The answer is the line containing "Where should I" plus every line after it to the end of the material, retyped exactly and without the pictures.
++++++
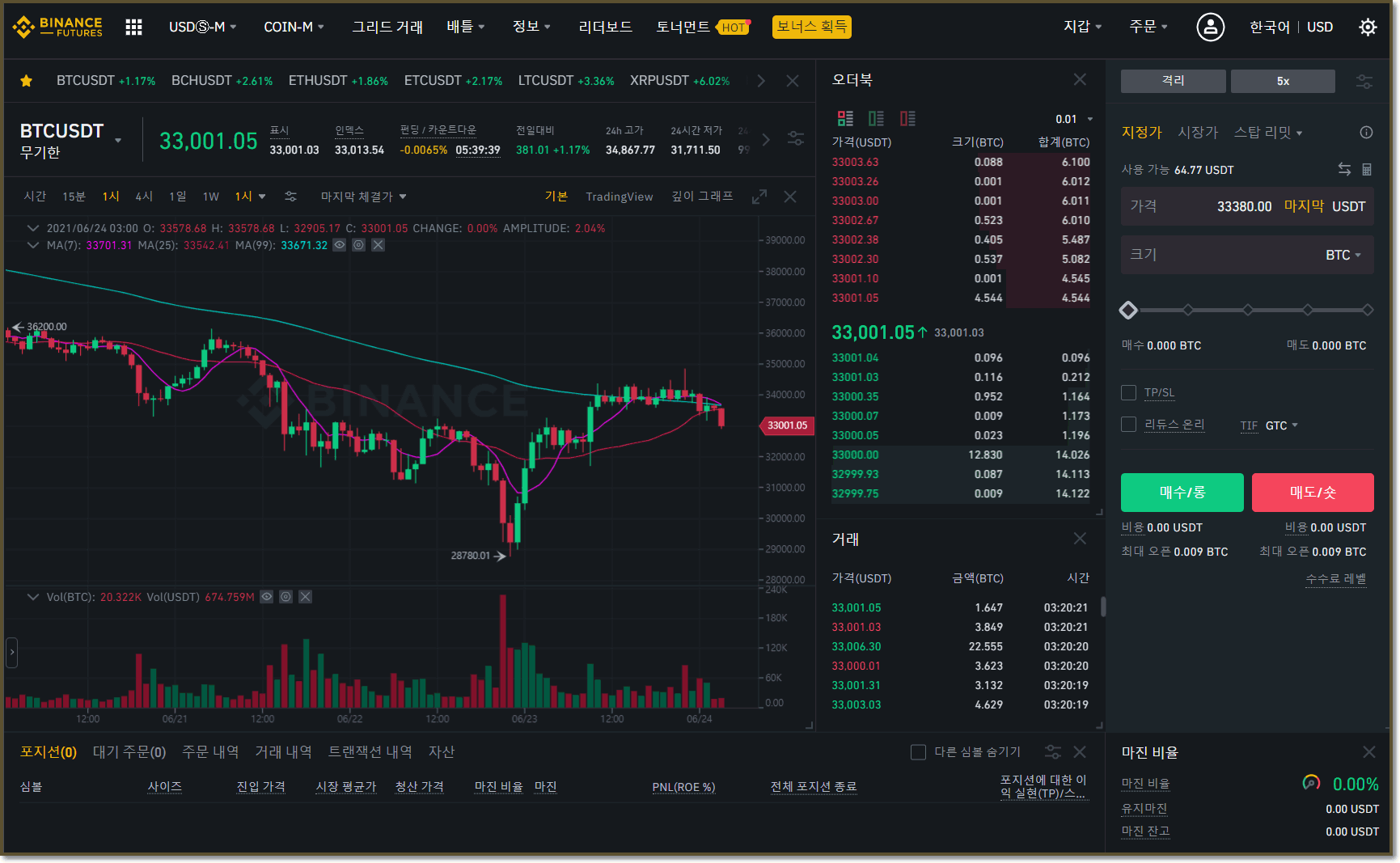The image size is (1400, 863).
Task: Expand chart to fullscreen
Action: pyautogui.click(x=759, y=197)
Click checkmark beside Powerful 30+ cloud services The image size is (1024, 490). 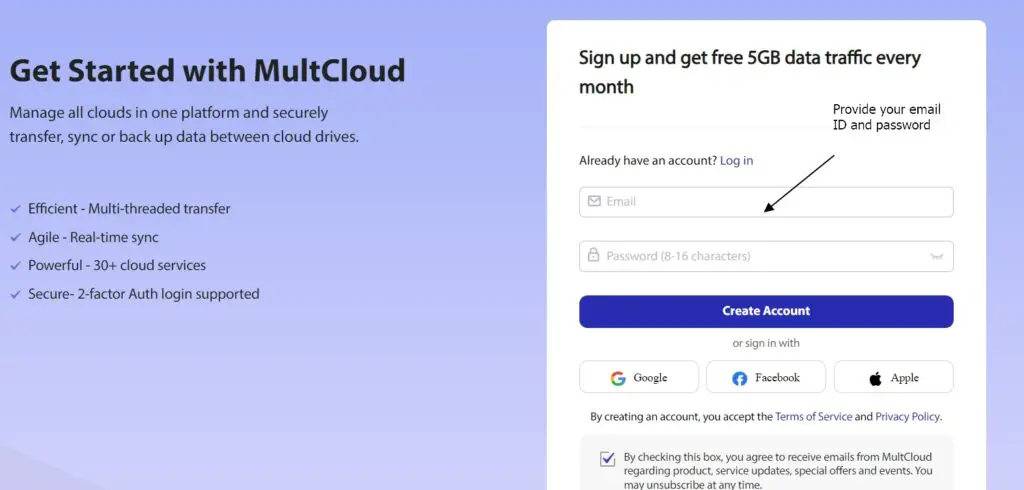(x=15, y=266)
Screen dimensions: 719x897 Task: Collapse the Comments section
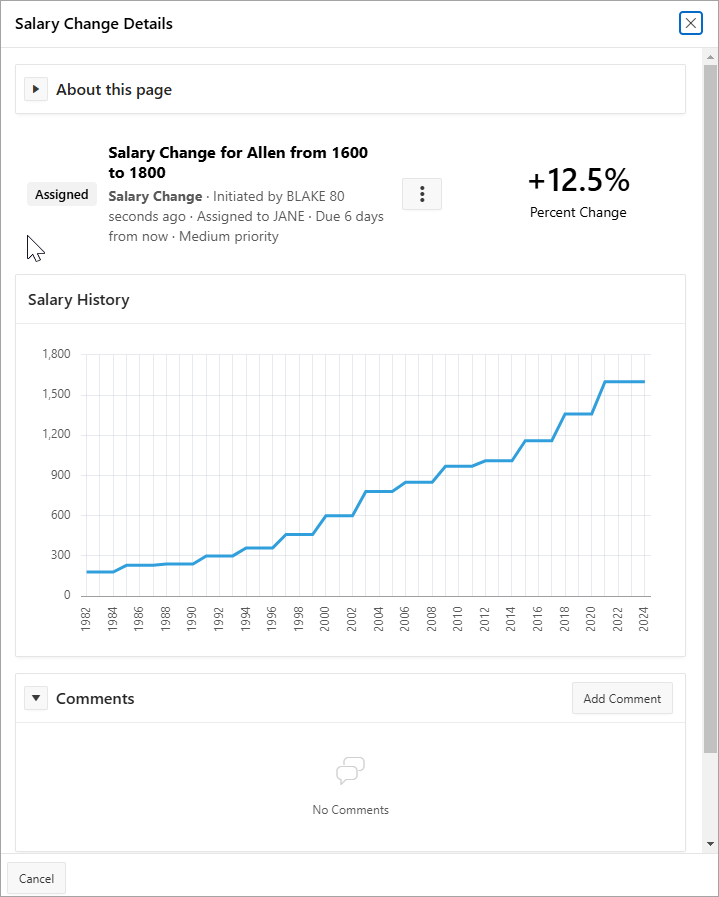36,698
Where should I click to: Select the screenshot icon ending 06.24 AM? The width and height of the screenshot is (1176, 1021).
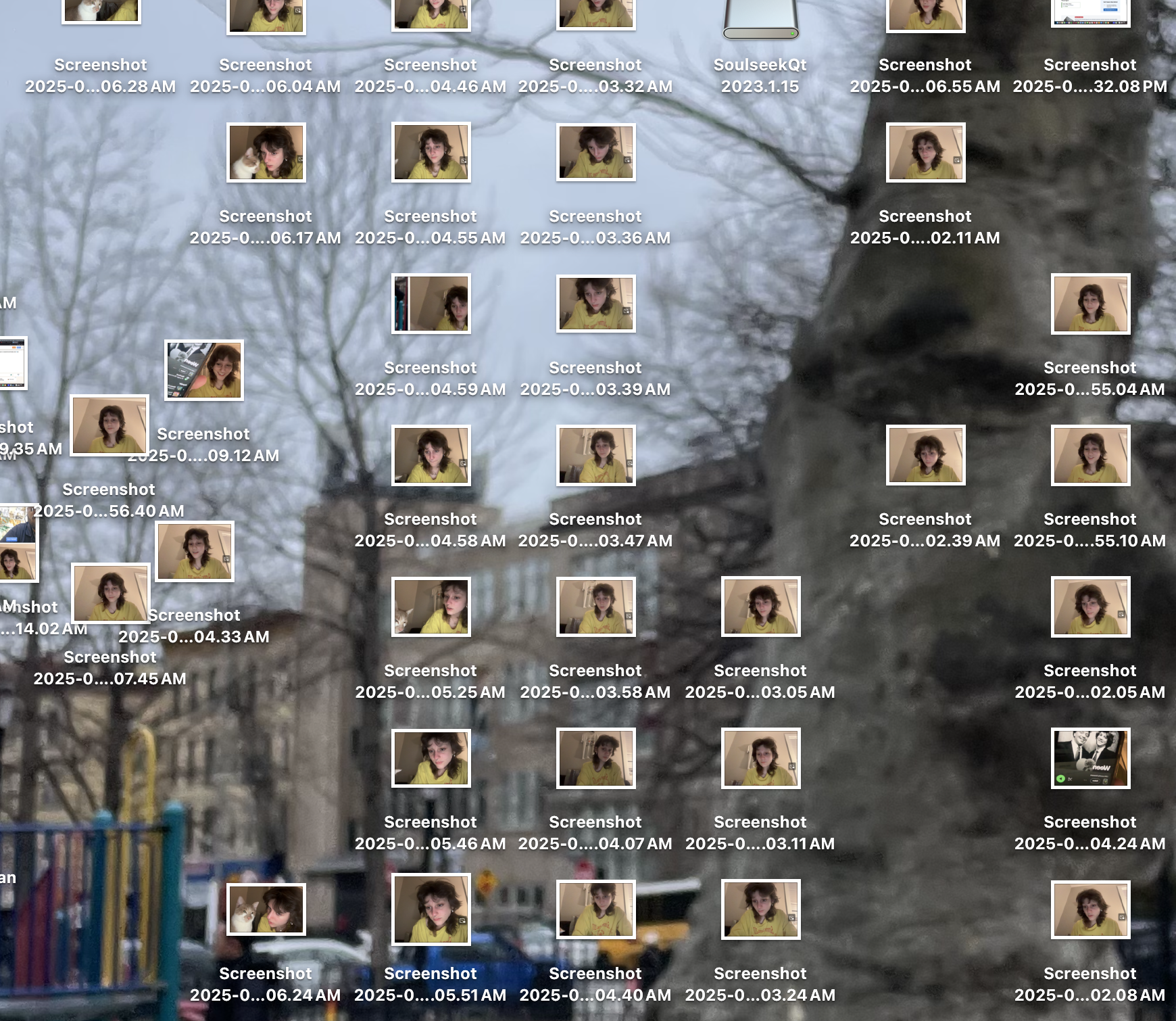(266, 909)
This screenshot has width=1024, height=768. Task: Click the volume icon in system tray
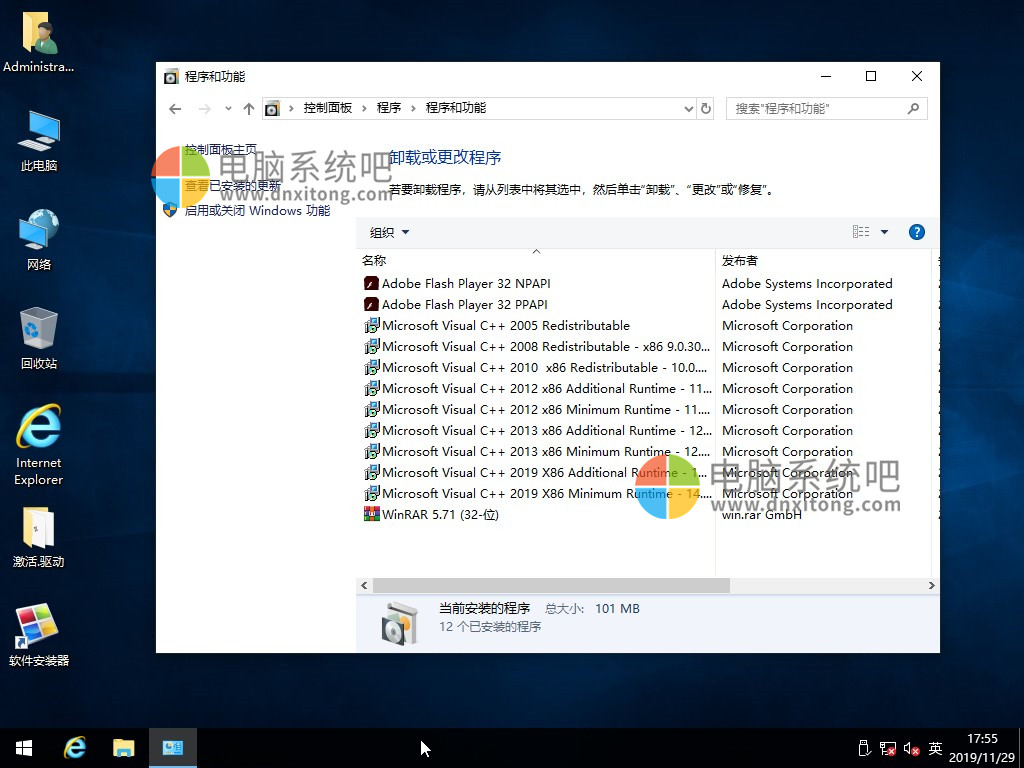coord(911,748)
++++++
Result of the task:
Where should I click to: Select the screenshot icon ending 06.24 AM? The width and height of the screenshot is (1176, 1021).
(266, 909)
This screenshot has width=1024, height=768. Task: Click the volume icon in system tray
coord(911,748)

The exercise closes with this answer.